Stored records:

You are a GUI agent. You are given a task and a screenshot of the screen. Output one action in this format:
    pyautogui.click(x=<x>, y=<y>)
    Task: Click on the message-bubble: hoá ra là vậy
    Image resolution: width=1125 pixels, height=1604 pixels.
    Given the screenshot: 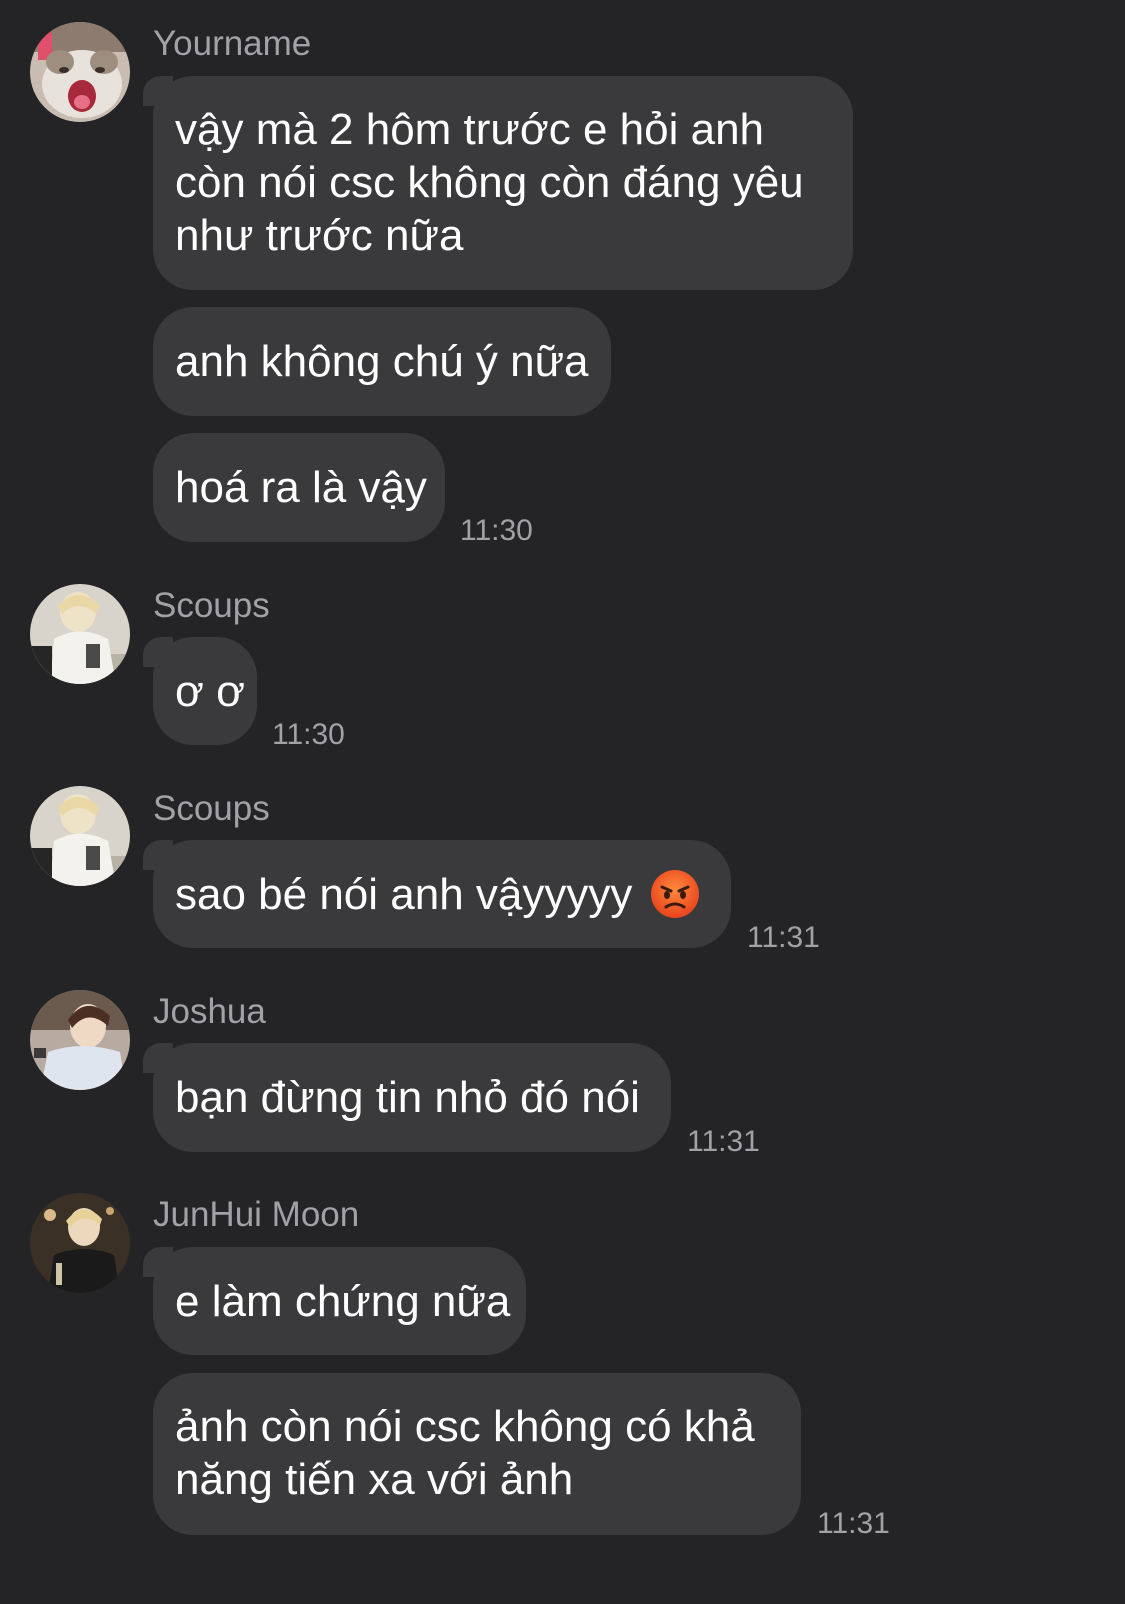 What is the action you would take?
    pyautogui.click(x=299, y=488)
    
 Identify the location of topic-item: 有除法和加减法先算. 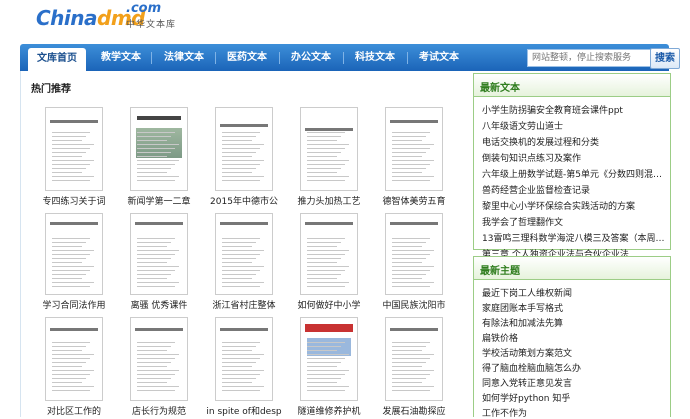
(574, 322).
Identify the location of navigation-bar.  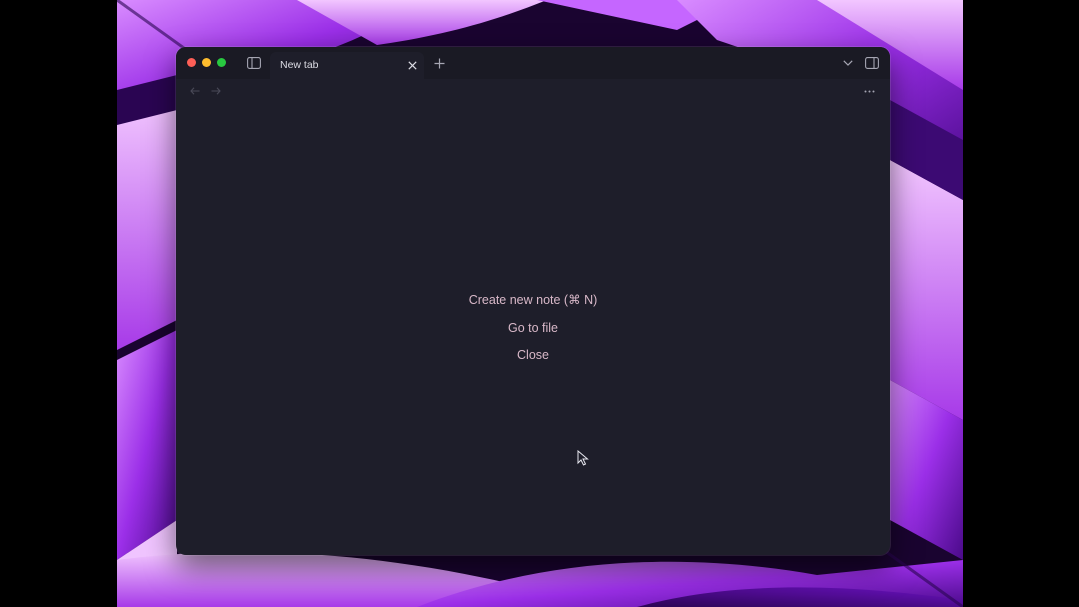
(533, 92).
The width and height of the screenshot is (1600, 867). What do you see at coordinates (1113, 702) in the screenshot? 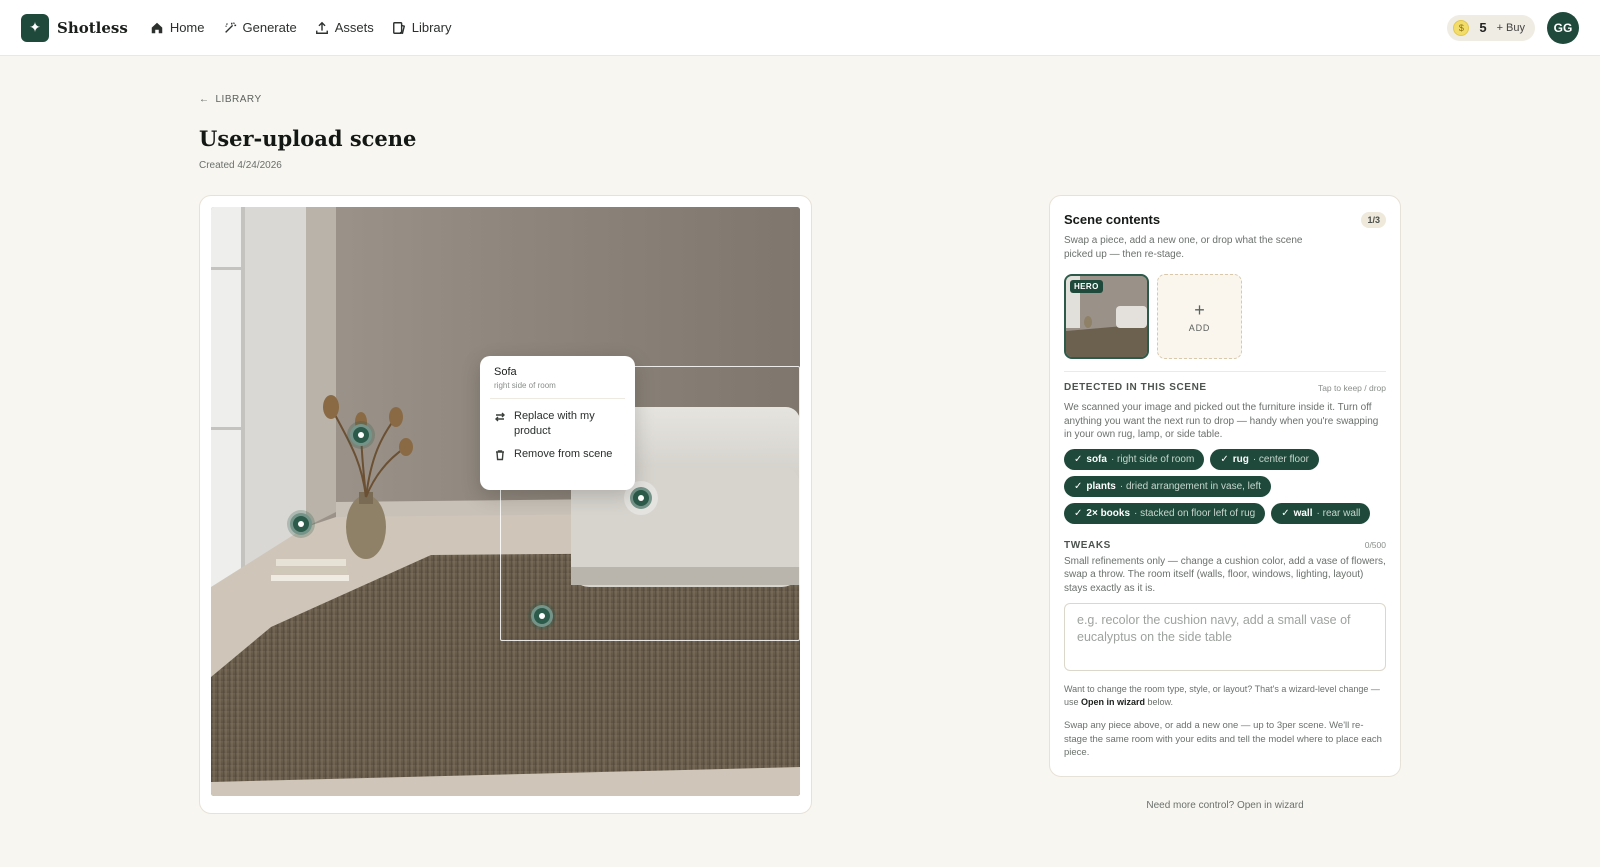
I see `open-in-wizard-inline-link: Open in wizard` at bounding box center [1113, 702].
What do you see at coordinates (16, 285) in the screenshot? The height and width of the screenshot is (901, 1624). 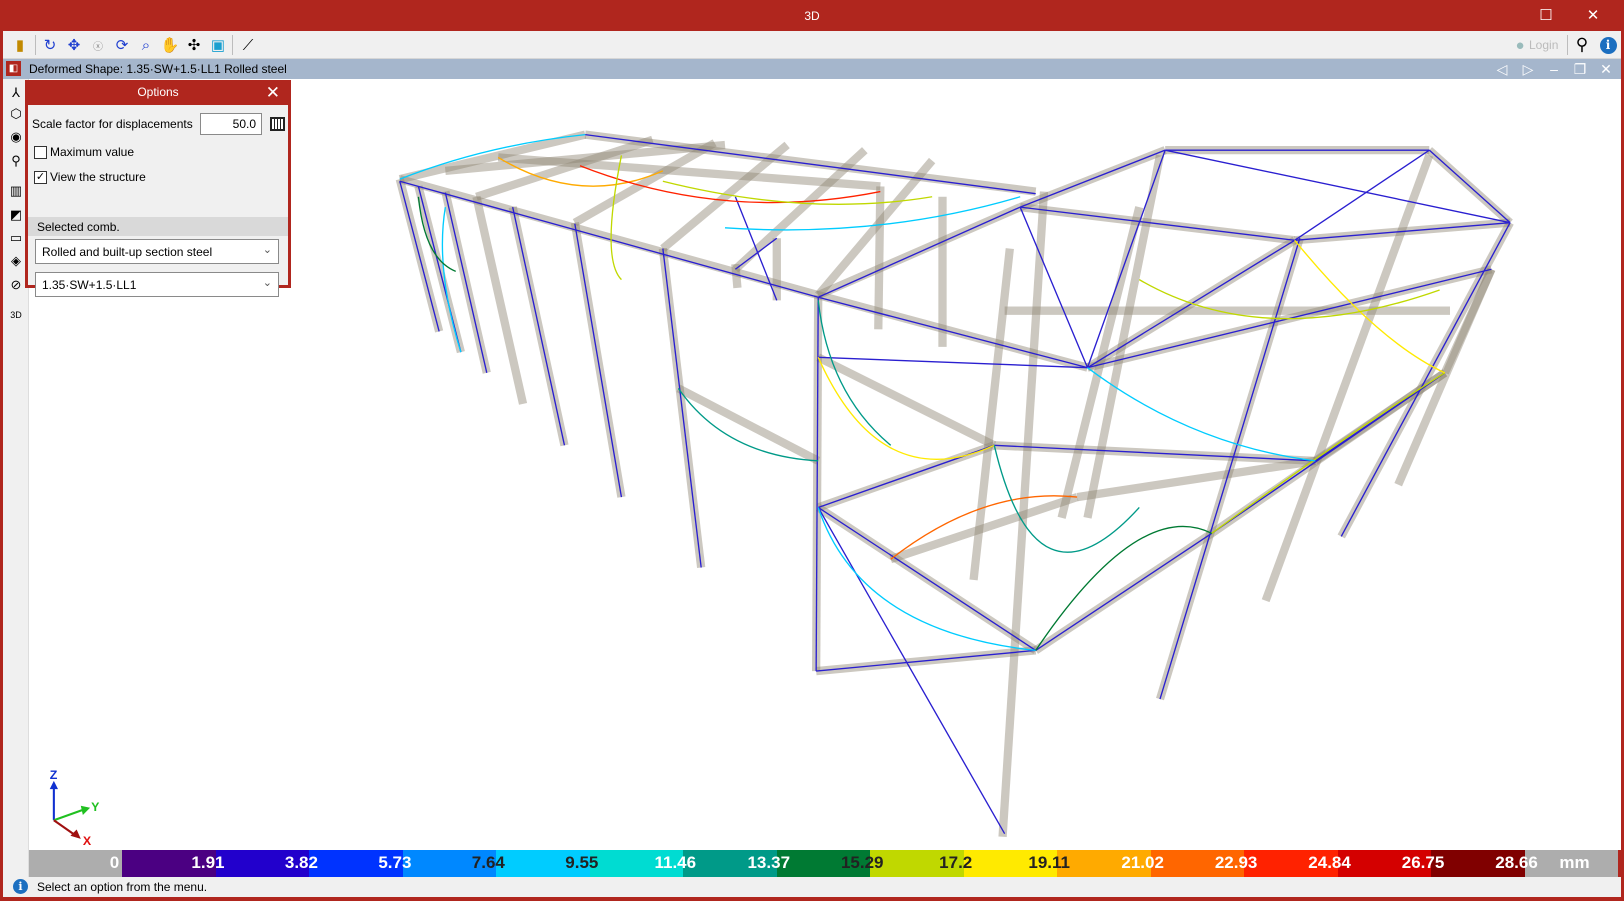 I see `hide-icon: ⊘` at bounding box center [16, 285].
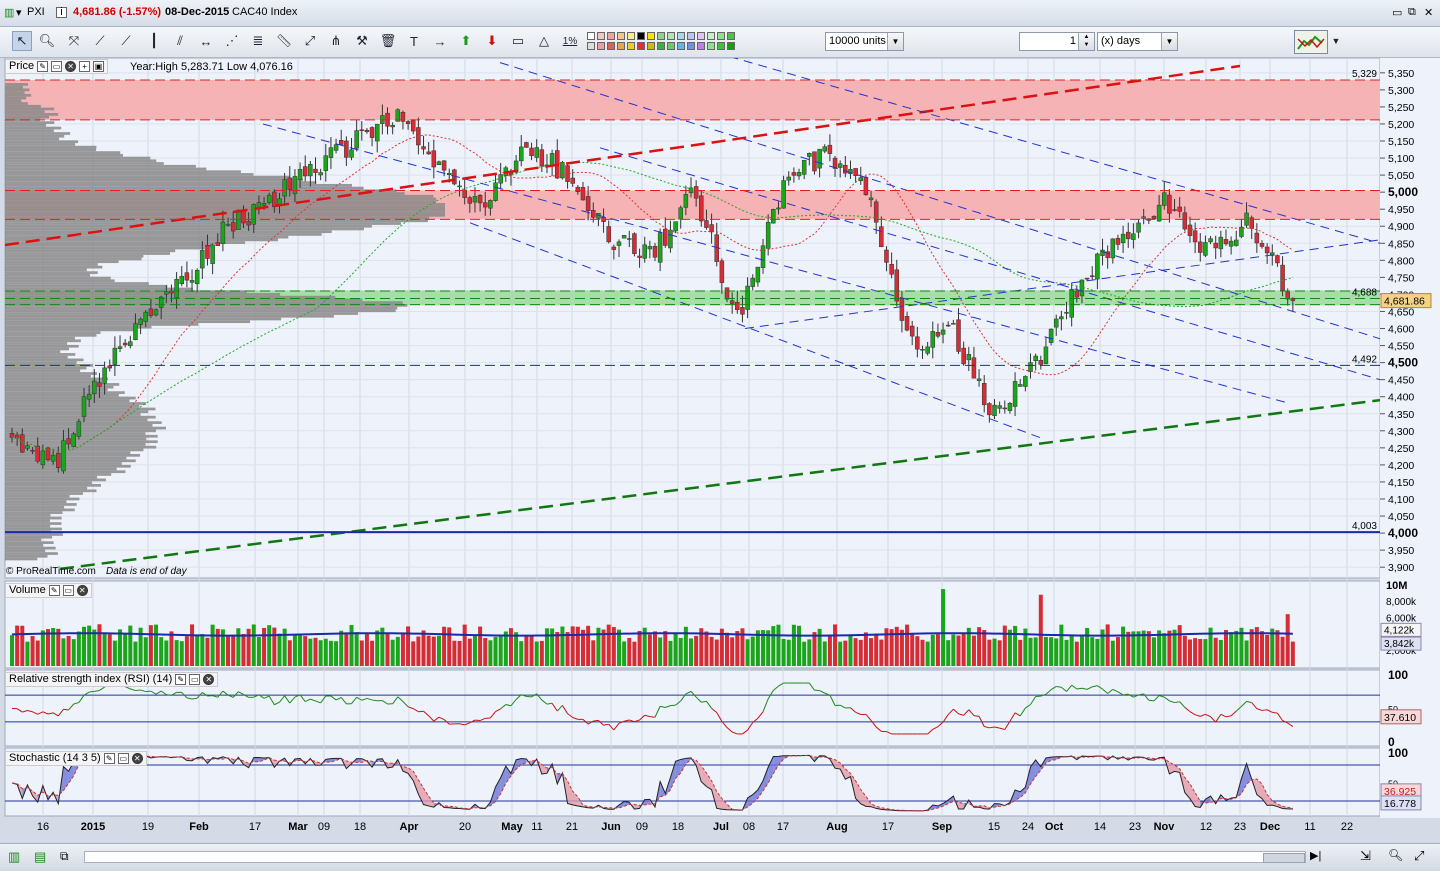 Image resolution: width=1440 pixels, height=871 pixels. What do you see at coordinates (692, 782) in the screenshot?
I see `stochastic-panel` at bounding box center [692, 782].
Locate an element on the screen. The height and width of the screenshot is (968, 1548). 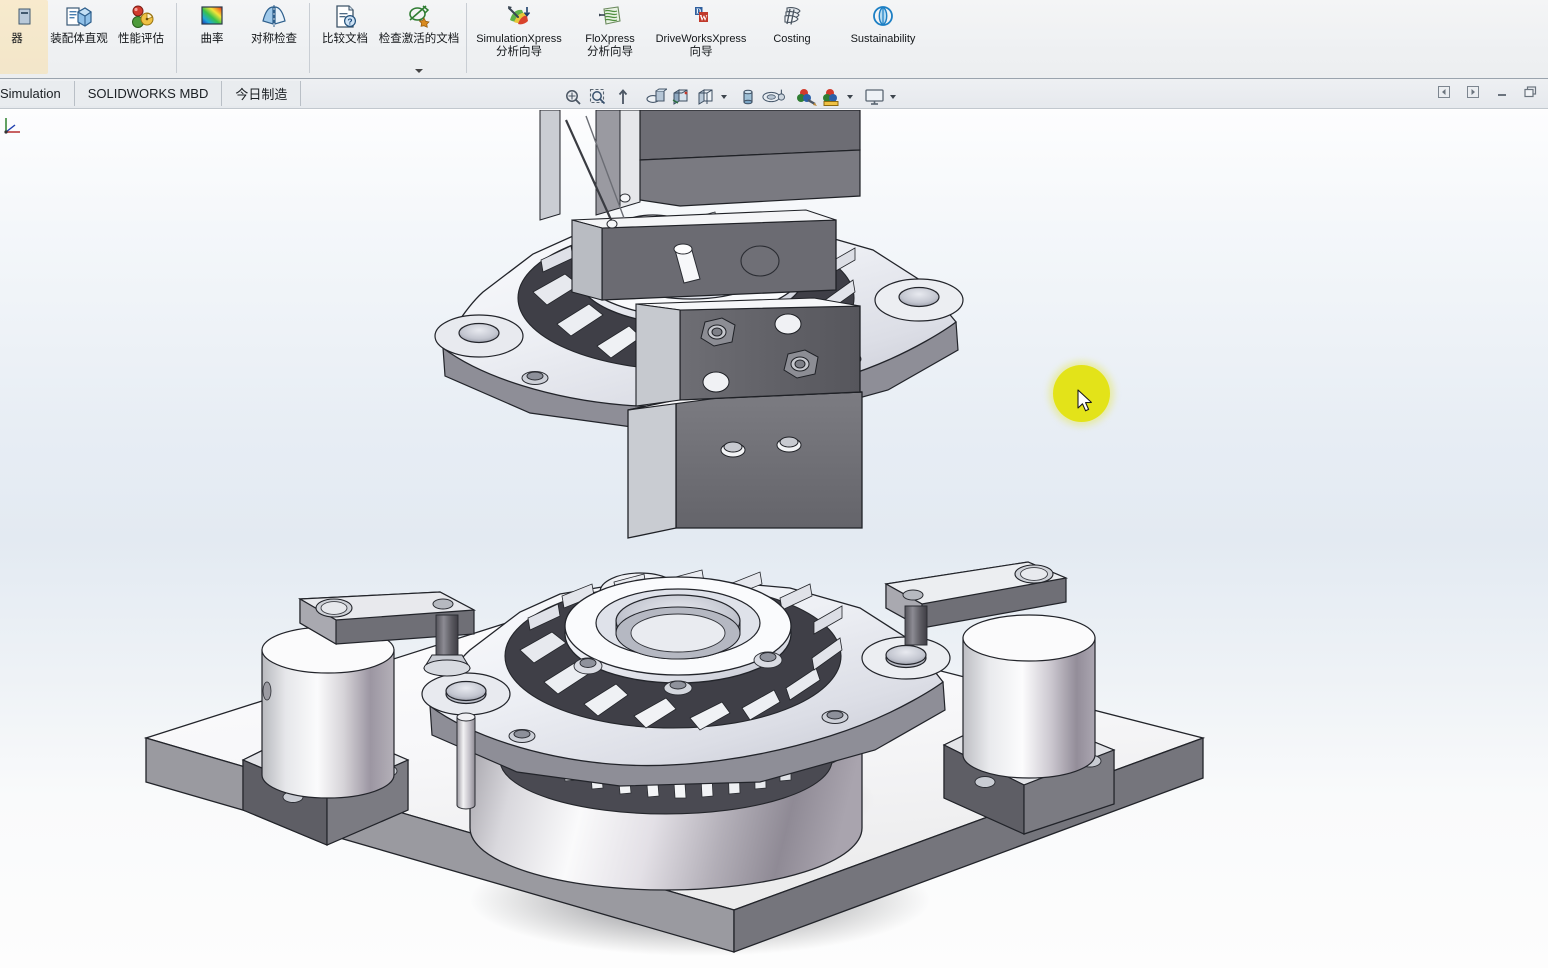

Prompt — Reproduce the data starting at the line containing "The width and" and ending at the line containing "center [1113, 702].", changing "screenshot" to "image" and leaving everything else unchanged. Omit the pictures from your answer.

Solution to this task —
The width and height of the image is (1600, 867). What do you see at coordinates (1113, 702) in the image? 
I see `open-in-wizard-inline-link: Open in wizard` at bounding box center [1113, 702].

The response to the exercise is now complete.